UU ITE: Pedang Bermata Dua bagi Kebebasan Pers
Undang-Undang Informasi dan Transaksi Elektronik (UU ITE) hadir sebagai payung hukum di era digital, bertujuan menjaga ketertiban dan mencegah kejahatan siber. Namun, di balik tujuannya yang mulia, sejumlah pasalnya kerap menjadi sorotan karena berpotensi mengancam fondasi kebebasan pers di Indonesia.
Problem utama terletak pada pasal-pasal yang multitafsir dan elastis, khususnya terkait pencemaran nama baik dan ujaran kebencian. Pasal-pasal ini rentan disalahgunakan untuk membungkam kritik, termasuk kritik yang disampaikan melalui karya jurnalistik. Bagi pers, hal ini menciptakan risiko kriminalisasi terhadap produk jurnalistik yang kritis, investigatif, atau yang mengungkap fakta-fakta yang tidak disukai pihak tertentu.
Akibatnya, muncul fenomena "chilling effect" atau efek mengerikan, di mana jurnalis cenderung melakukan sensor mandiri (self-censorship) demi menghindari jerat hukum. Rasa takut dipidanakan dapat menghambat kerja pers dalam membongkar fakta, mengawasi kekuasaan, dan menyampaikan informasi penting kepada publik. Ini secara langsung mengancam hak publik untuk memperoleh informasi yang akurat dan beragam, serta melemahkan fungsi pers sebagai pilar demokrasi dan pengawas kekuasaan.

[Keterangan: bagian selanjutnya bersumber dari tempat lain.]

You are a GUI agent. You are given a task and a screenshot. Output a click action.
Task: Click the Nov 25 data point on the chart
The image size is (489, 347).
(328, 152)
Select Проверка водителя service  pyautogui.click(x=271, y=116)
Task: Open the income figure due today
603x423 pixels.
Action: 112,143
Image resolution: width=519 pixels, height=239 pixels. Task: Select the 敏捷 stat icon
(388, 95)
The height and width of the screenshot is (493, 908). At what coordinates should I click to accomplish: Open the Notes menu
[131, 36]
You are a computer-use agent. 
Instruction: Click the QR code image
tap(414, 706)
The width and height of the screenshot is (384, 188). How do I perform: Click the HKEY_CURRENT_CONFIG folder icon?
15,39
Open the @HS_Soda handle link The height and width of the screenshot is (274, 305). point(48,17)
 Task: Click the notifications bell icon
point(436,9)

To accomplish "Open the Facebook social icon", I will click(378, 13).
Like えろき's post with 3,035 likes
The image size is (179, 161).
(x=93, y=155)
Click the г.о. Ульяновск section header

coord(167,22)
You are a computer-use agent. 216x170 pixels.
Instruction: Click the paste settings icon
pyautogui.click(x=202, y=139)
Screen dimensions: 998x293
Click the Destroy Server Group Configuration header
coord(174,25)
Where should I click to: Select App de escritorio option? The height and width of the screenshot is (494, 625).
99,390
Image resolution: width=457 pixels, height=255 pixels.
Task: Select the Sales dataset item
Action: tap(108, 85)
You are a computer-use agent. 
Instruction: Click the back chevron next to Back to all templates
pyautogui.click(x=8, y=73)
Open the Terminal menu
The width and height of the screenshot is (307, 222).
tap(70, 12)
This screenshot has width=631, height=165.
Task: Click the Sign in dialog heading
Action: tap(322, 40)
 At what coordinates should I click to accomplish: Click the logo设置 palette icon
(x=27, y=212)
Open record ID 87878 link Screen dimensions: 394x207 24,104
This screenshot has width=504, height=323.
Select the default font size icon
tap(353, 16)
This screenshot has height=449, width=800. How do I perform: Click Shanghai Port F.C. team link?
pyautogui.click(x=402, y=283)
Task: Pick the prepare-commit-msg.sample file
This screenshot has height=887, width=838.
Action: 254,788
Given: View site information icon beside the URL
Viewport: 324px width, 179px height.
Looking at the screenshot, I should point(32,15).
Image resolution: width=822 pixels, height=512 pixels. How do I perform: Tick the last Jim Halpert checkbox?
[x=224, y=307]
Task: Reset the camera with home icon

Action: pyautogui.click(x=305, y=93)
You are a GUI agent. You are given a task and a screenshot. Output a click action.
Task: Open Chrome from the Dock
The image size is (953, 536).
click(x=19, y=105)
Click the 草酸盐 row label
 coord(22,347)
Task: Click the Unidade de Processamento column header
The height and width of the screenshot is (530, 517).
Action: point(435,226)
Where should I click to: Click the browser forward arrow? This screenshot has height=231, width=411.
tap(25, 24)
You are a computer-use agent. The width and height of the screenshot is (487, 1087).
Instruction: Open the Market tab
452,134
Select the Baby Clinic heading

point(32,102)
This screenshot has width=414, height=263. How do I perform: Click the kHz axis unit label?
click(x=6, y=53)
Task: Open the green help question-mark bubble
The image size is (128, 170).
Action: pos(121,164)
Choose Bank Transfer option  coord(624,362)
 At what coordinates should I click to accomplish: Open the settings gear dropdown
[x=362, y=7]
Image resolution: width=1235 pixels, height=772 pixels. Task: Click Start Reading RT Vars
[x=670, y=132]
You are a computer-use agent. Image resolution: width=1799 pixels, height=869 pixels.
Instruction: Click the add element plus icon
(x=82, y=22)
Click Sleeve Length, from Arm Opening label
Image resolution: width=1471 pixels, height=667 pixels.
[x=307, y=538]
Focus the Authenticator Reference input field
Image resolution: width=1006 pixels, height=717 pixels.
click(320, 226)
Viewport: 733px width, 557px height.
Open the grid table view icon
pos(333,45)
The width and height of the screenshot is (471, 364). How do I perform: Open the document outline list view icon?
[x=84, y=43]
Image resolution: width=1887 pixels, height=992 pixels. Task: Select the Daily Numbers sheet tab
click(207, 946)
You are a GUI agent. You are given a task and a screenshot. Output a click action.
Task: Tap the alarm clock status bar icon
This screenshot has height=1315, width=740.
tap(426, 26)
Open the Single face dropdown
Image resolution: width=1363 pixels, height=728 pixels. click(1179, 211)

Meskipun UU ITE telah mengalami beberapa kali revisi, kekhawatiran terhadap dampaknya pada kebebasan pers masih tetap ada. Penting bagi penegak hukum untuk mengedepankan prinsip kebebasan berekspresi dan hak publik atas informasi, serta membedakan antara informasi yang sah sebagai produk jurnalistik dengan tindakan pencemaran atau provokasi. Kebebasan pers adalah esensial untuk demokrasi yang sehat, dan UU ITE tidak boleh menjadi alat pembungkamnya.